This post reminds me of an article last year that warned smart TV users NOT to click yes on a screen that told them if they did click it, ALL their viewing habits would be reported to advertisers.

Of course the message actually said their watching would allow the "Cloud" to send them recommendations on what else to watch.

From the article:
Samba TV is one of the bigger companies that track viewer information to make personalized show recommendations. The company said it collected viewing data from 13.5 million smart TVs in the United States, and it has raised $40 million in venture funding from investors including Time Warner , the cable operator Liberty Global and the billionaire Mark Cuban.
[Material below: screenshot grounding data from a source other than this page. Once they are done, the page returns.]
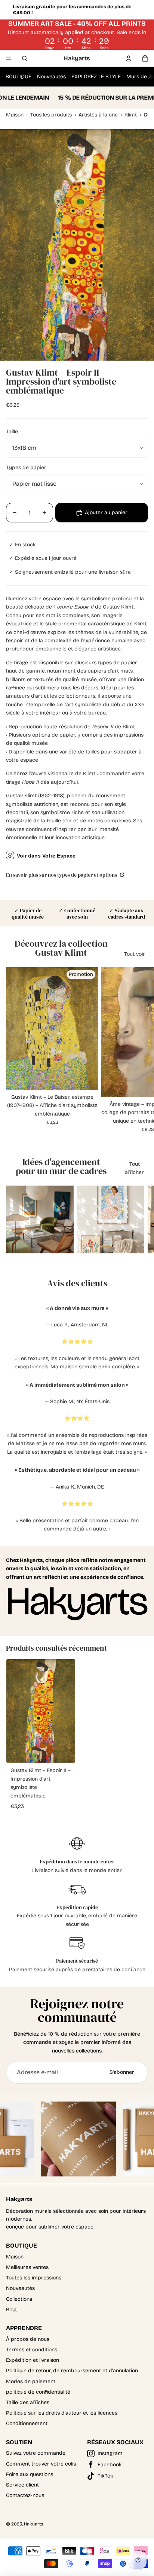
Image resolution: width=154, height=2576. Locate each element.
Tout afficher (134, 1168)
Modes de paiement (30, 2381)
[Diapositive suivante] (139, 1050)
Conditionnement (26, 2423)
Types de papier (26, 467)
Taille (12, 431)
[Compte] (128, 58)
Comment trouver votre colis (41, 2464)
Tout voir (134, 954)
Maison (15, 2257)
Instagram (110, 2453)
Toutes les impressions (33, 2278)
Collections (19, 2299)
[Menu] (8, 58)
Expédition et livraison (32, 2360)
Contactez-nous (25, 2495)
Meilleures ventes (27, 2267)
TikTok (105, 2476)
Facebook (110, 2464)
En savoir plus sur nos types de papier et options (62, 874)
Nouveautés (51, 76)
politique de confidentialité (38, 2392)
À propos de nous (27, 2339)
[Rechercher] (24, 58)
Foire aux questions (29, 2474)
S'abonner (122, 2072)
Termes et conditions (31, 2349)
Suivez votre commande (35, 2453)
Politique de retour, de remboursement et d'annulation (72, 2370)
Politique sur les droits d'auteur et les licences (61, 2413)
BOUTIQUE (18, 76)
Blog (11, 2309)
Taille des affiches (27, 2402)
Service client (22, 2485)
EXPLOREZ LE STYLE (96, 76)
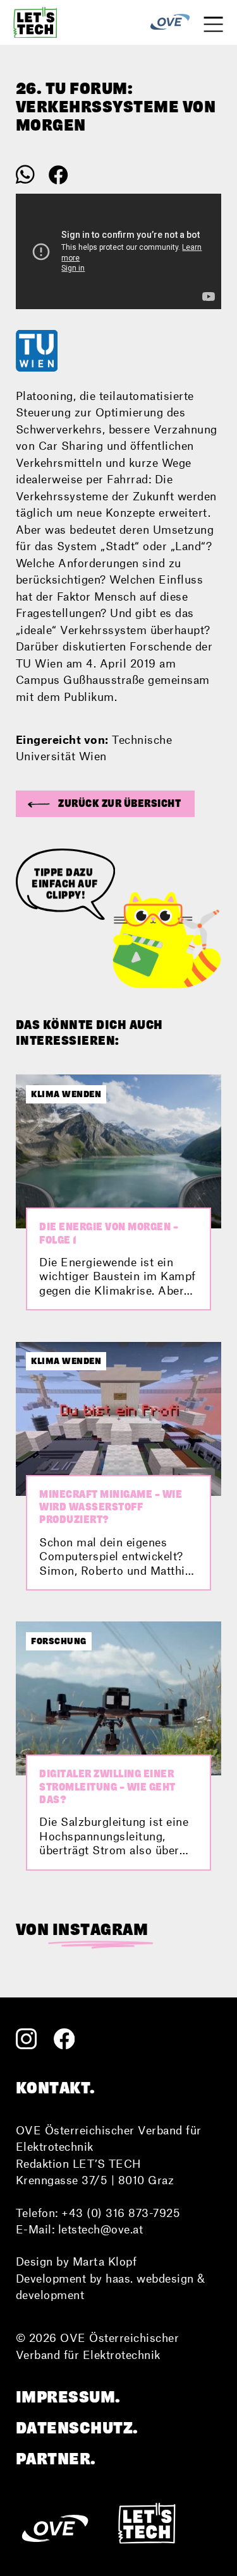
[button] (105, 804)
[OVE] (170, 22)
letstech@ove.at (100, 2229)
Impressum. (68, 2396)
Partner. (56, 2458)
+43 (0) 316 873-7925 (120, 2212)
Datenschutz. (77, 2427)
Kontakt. (55, 2087)
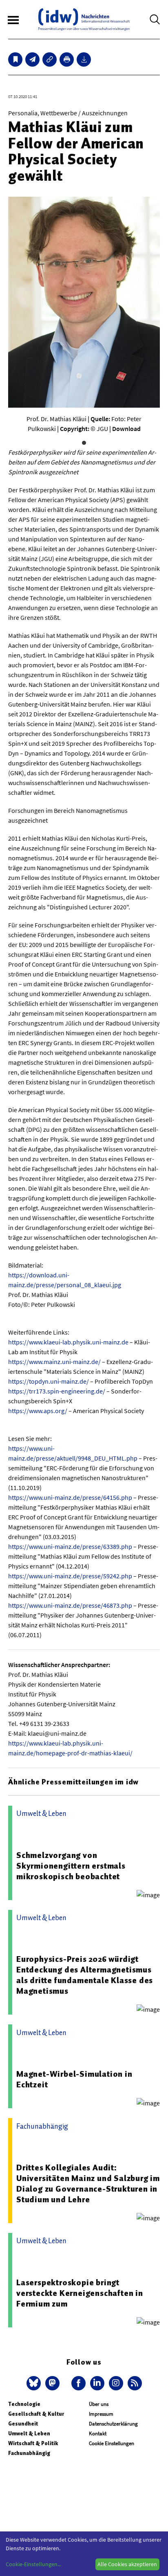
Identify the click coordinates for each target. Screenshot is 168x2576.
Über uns (98, 2404)
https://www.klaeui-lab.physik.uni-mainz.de (68, 1342)
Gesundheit (23, 2424)
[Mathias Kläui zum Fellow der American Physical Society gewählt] (32, 59)
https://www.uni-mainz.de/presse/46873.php (70, 1605)
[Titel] (15, 59)
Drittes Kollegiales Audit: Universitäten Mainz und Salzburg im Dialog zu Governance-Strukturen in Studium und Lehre (88, 2183)
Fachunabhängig (29, 2453)
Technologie (24, 2404)
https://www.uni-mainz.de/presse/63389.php (70, 1546)
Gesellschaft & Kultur (36, 2414)
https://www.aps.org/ (37, 1411)
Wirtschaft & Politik (33, 2443)
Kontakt (97, 2433)
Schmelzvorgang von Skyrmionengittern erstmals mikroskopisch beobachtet (71, 1866)
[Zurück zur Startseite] (83, 19)
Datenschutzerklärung (113, 2423)
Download (126, 428)
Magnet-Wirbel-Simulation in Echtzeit (74, 2079)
Samba TV has struck deals with roughly a dozen TV brands — including Sony, Sharp, TCL and Philips — to place its software on certain sets. When people set up their TVs, a screen urges them to enable a service called Samba Interactive TV, saying it recommends shows and provides special offers “by cleverly recognizing onscreen content.” But the screen, which contains the enable button, does not detail how much information Samba TV collects to make those recommendations.
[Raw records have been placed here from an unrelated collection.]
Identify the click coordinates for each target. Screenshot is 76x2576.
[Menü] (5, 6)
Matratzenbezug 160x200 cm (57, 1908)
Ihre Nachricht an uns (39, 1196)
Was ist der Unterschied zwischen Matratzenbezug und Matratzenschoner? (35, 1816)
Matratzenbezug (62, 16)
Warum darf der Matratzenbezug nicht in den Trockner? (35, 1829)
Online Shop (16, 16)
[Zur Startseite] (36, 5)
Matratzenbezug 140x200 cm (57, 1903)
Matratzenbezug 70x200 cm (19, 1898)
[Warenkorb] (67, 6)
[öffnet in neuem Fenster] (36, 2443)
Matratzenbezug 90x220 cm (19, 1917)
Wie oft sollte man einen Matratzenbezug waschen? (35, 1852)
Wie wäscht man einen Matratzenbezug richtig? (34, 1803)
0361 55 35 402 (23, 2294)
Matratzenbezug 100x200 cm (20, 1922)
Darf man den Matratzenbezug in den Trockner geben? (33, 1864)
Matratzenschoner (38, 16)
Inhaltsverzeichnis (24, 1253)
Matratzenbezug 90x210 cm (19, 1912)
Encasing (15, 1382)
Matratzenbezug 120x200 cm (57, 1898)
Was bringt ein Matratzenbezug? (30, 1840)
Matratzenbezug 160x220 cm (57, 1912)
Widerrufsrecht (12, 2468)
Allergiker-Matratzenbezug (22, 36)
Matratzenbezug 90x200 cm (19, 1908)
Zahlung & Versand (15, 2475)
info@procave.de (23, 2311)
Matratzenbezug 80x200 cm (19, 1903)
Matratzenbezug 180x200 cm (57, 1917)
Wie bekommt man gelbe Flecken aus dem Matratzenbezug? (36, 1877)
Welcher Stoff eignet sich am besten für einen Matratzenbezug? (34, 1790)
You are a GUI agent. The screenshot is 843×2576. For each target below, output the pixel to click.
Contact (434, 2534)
Samba TV declined to provide recent statistics, but one of its executives said at the end of 2016 that more than 90 percent of people opted in.
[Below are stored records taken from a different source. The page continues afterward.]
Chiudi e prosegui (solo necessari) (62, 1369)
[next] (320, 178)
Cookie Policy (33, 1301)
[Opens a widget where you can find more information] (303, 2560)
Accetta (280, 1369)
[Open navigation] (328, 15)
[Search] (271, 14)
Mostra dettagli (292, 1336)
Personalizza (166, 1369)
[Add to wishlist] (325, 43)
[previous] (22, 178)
Once enabled, Samba TV can track nearly everything that appears on the TV on a second-by-second basis, essentially reading pixels to identify network shows and ads, as well as programs on Netflix and HBO and even video games played on the TV. Samba TV has even offered advertisers the ability to base their targeting on whether people watch conservative or liberal media outlets and which party’s presidential debate they watched.